» Task prompt:
From the text on locality-sensitive hashing, extract the passage starting at "Put another way, an" and ending at "different problem scenarios.", word for word.

» Text to read:
An Example of Locality-Sensitive Hashing

I was working with differential privacy recently and the topic of locality-sensitive hashing (LSH) came up. The Wikipedia definition of locality-sensitive hashing is: “Locality-sensitive hashing is an algorithmic technique that hashes similar input items into the same buckets with high probability.”

Put another way, an LSH function accepts any kind of input (a numeric vector, a string, a text file, an image, etc.) and returns a single integer (bucket) value in such a way that similar input items return the same bucket value.

Even though it’s possible to write a generic LSH function that handles any kind of input (which requires the raw input to be converted to bytes), LSH functions are often program-defined and specific to different problem scenarios.

» Supplied data:
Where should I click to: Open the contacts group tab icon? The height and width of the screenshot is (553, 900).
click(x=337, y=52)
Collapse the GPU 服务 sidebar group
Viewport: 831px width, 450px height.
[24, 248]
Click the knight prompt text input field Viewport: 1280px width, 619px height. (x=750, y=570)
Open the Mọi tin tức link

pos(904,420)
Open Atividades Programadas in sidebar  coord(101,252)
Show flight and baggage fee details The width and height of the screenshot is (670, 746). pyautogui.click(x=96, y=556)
---
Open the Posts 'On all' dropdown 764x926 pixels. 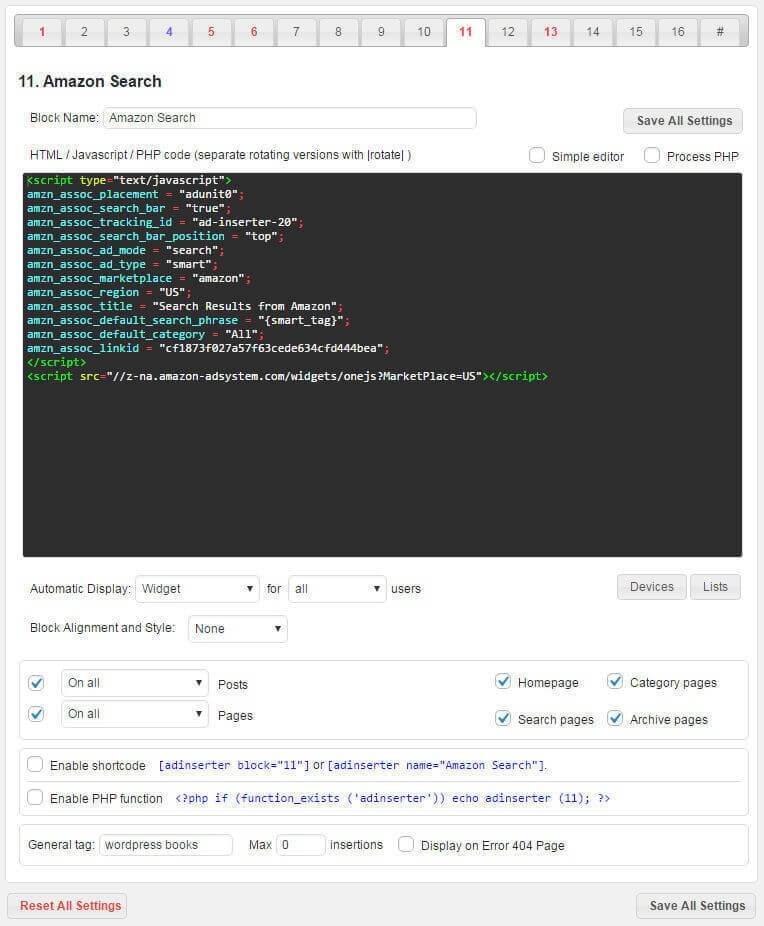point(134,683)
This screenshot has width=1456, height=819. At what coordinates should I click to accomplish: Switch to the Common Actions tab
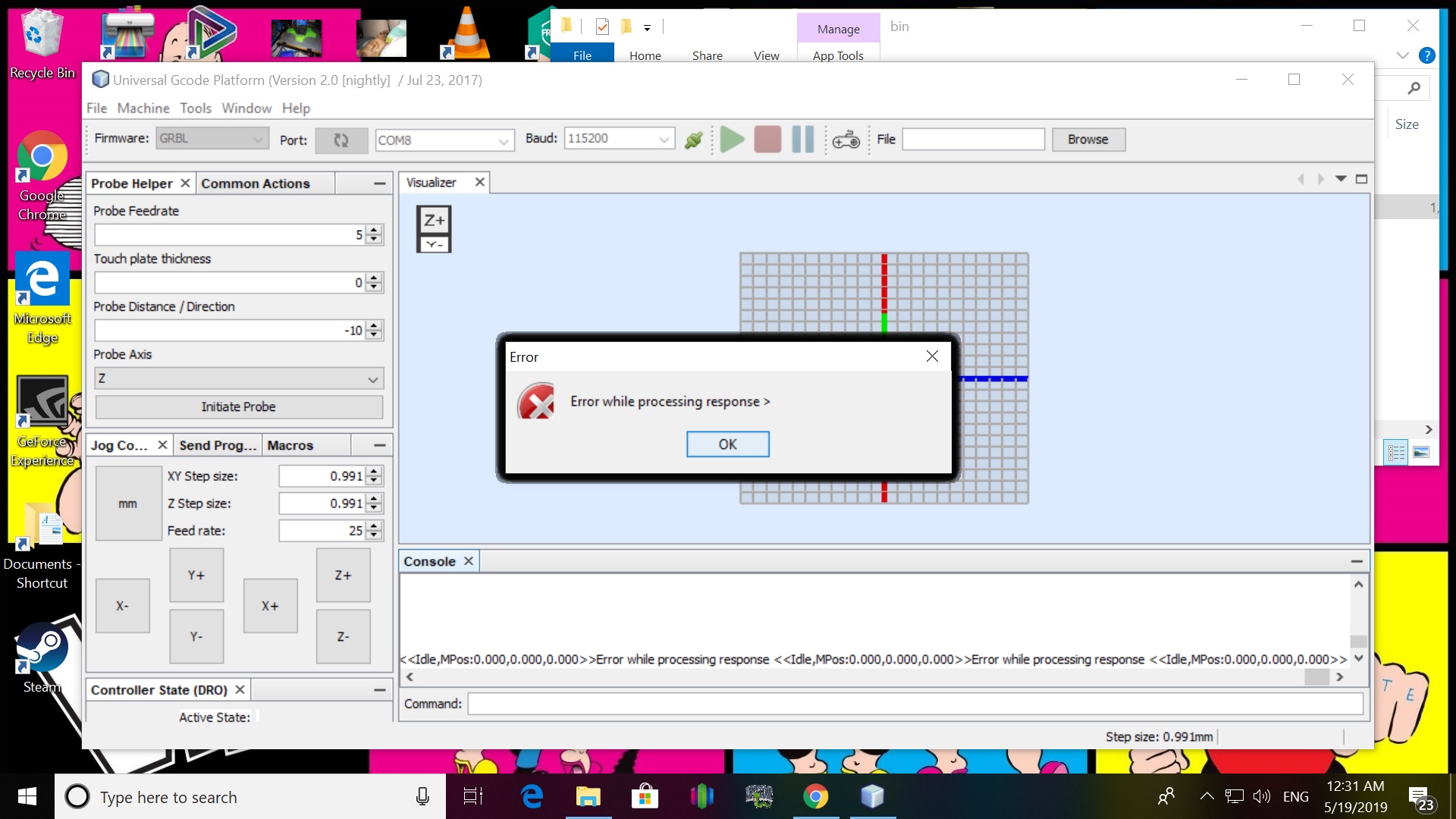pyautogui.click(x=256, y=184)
--
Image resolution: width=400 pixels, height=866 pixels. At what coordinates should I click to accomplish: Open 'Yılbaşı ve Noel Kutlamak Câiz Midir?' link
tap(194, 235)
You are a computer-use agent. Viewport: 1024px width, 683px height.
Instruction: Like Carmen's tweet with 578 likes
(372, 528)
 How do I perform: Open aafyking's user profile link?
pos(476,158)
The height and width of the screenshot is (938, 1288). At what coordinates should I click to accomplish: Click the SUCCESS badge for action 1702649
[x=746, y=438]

» Result of this task:
Put another way, an LSH function accepts any kind of input (a numeric vector, a string, a text file, an image, etc.) and returns a single integer (bucket) value in such a way that similar input items return the same bucket value.

Even though it’s possible to write a generic LSH function that handles any kind of input (which requires the raw input to be converted to bytes), LSH functions are often program-defined and specific to different problem scenarios.